*TASK PROMPT*
Scan the entries below for the word "agent". Copy out every line in which it occurs.

DATA PROVIDED Block Start

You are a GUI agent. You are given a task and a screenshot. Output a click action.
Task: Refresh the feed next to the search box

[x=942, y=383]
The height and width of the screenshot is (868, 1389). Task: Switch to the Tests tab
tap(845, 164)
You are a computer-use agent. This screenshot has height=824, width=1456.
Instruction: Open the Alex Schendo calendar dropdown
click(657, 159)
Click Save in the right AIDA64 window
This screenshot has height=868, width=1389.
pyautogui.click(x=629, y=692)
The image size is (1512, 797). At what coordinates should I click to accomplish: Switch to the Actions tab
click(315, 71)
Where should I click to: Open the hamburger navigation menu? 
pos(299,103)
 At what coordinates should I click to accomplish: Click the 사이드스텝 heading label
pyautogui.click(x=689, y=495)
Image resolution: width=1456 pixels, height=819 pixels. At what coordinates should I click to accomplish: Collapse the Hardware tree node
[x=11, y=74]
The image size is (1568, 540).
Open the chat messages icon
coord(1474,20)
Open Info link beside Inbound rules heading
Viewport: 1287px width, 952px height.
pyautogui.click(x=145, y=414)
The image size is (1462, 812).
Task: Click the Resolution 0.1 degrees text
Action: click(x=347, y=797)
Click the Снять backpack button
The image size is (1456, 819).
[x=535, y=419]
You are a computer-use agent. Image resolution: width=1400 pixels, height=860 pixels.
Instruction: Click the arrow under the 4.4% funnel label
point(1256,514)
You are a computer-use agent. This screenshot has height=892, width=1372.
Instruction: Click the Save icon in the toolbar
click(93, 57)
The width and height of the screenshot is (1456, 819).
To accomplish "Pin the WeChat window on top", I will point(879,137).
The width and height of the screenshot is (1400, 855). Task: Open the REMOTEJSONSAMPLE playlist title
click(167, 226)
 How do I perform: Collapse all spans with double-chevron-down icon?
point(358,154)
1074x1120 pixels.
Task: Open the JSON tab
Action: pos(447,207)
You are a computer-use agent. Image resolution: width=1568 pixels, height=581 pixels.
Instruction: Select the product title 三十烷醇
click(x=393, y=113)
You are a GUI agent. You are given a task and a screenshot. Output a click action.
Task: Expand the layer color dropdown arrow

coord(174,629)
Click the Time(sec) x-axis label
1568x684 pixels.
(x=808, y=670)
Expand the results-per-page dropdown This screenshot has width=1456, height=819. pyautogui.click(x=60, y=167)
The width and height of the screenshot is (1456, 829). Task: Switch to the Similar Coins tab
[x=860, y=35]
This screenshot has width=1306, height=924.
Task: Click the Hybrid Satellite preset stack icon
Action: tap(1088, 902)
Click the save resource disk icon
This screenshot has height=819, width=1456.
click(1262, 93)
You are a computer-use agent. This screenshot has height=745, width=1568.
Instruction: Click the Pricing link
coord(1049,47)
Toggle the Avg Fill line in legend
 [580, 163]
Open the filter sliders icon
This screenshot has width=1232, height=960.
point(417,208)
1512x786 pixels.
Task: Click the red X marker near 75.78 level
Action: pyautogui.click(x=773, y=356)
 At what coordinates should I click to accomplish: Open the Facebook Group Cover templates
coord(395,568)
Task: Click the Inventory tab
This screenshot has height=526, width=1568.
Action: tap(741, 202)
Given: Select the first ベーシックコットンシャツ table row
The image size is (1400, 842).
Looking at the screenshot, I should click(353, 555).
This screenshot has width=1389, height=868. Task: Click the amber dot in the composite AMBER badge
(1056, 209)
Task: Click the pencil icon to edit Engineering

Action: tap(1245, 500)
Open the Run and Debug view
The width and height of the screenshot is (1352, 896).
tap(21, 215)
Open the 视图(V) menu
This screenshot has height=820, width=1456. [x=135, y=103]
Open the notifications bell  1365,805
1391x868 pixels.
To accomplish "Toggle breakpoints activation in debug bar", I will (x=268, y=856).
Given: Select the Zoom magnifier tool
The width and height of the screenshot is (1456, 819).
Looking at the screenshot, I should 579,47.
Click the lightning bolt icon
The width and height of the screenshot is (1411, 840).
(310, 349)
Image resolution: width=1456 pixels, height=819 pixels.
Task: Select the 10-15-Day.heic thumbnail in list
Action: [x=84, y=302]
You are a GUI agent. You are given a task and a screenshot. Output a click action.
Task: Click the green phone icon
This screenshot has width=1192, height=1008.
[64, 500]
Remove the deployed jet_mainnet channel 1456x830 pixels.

DATA PROVIDED Block End

*THE ANSWER*
You are a GUI agent. You are given a task and a screenshot. Output a click action.
You are a computer-use agent. This screenshot has height=824, width=1456.
You are a computer-use agent. Image resolution: width=1400 pixels, height=860 pixels.
You are a computer-use agent. This screenshot has height=892, width=1372.
You are a computer-use agent. Image resolution: width=1568 pixels, height=581 pixels.
You are a GUI agent. You are given a task and a screenshot. Output a click action.
You are a computer-use agent. This screenshot has height=745, width=1568.
You are a GUI agent. You are given a task and a screenshot. Output a click action.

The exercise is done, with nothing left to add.